[Task item]
When you reach the line containing "Click the After $10 OFF label" in the records below, start copying exactly, and stop once you have copied the line containing "Image resolution: width=800".

[Records shown]

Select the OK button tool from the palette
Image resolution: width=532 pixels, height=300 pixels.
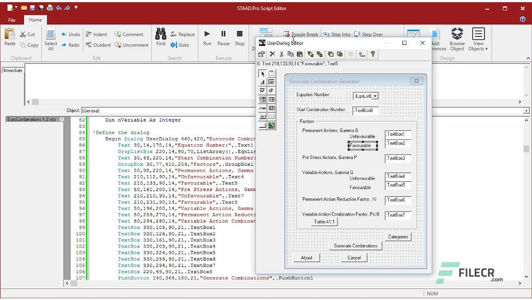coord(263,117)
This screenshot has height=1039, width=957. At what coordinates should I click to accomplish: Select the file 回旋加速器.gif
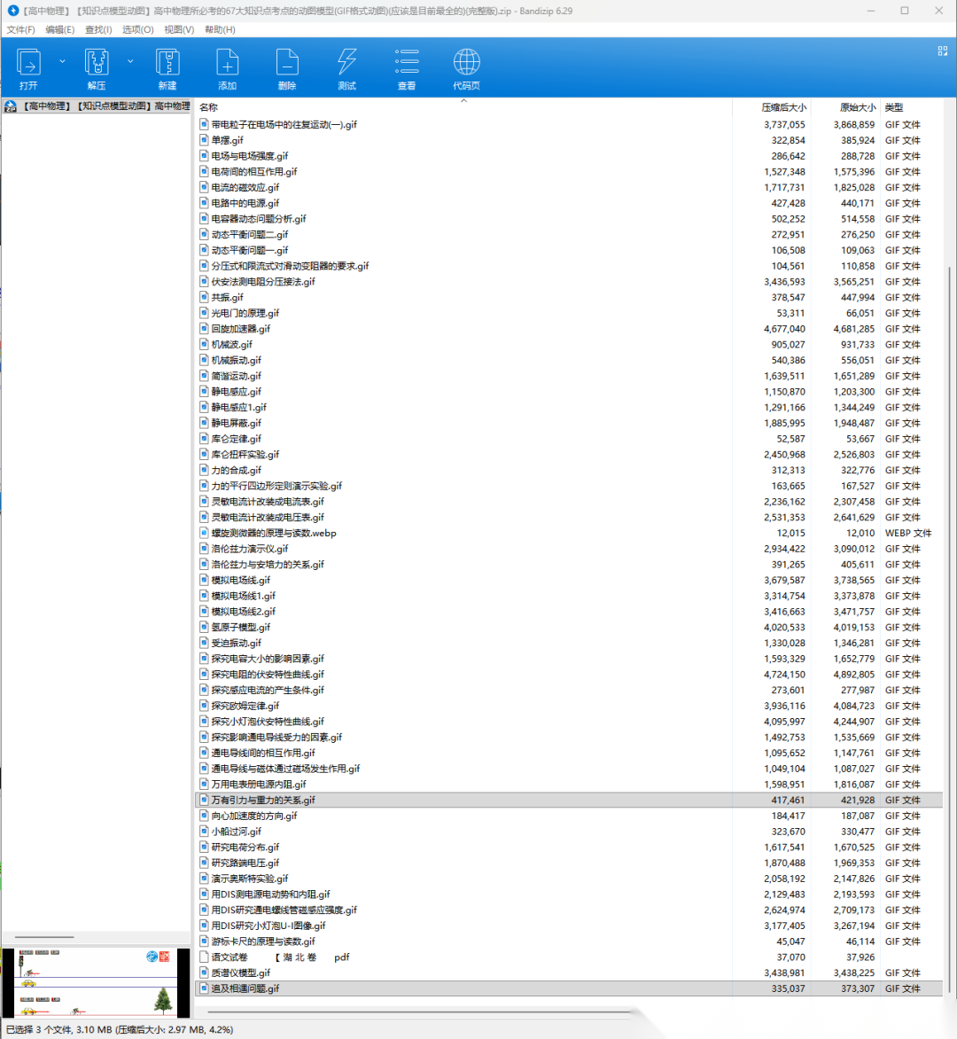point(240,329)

---

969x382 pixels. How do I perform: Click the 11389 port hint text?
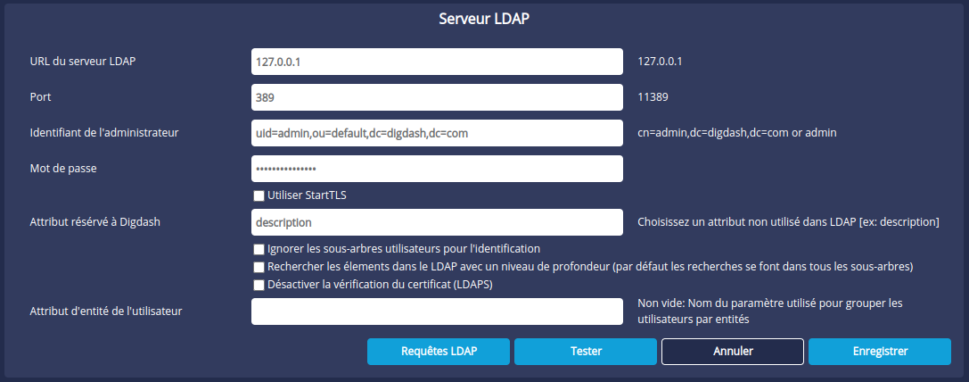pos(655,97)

---

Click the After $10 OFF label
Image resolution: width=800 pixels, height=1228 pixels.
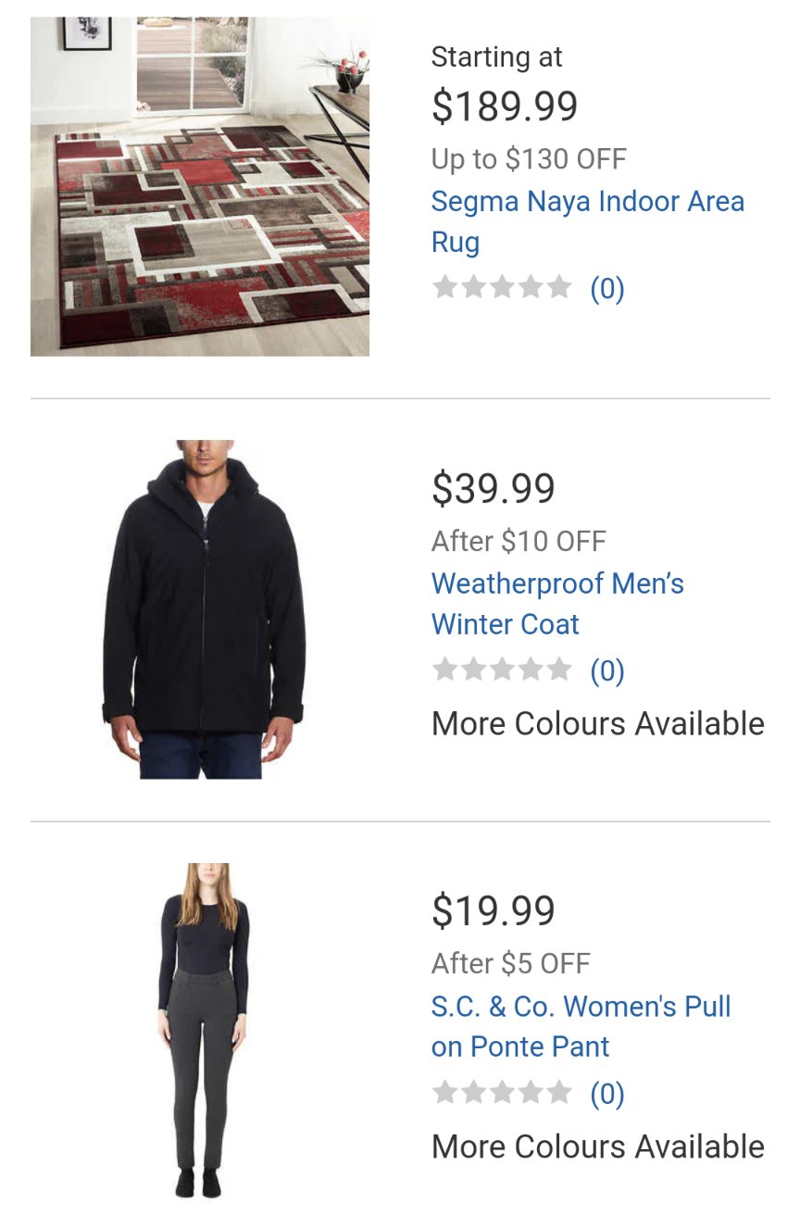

[Result of the task]
Click the After $10 OFF label
Image resolution: width=800 pixels, height=1228 pixels.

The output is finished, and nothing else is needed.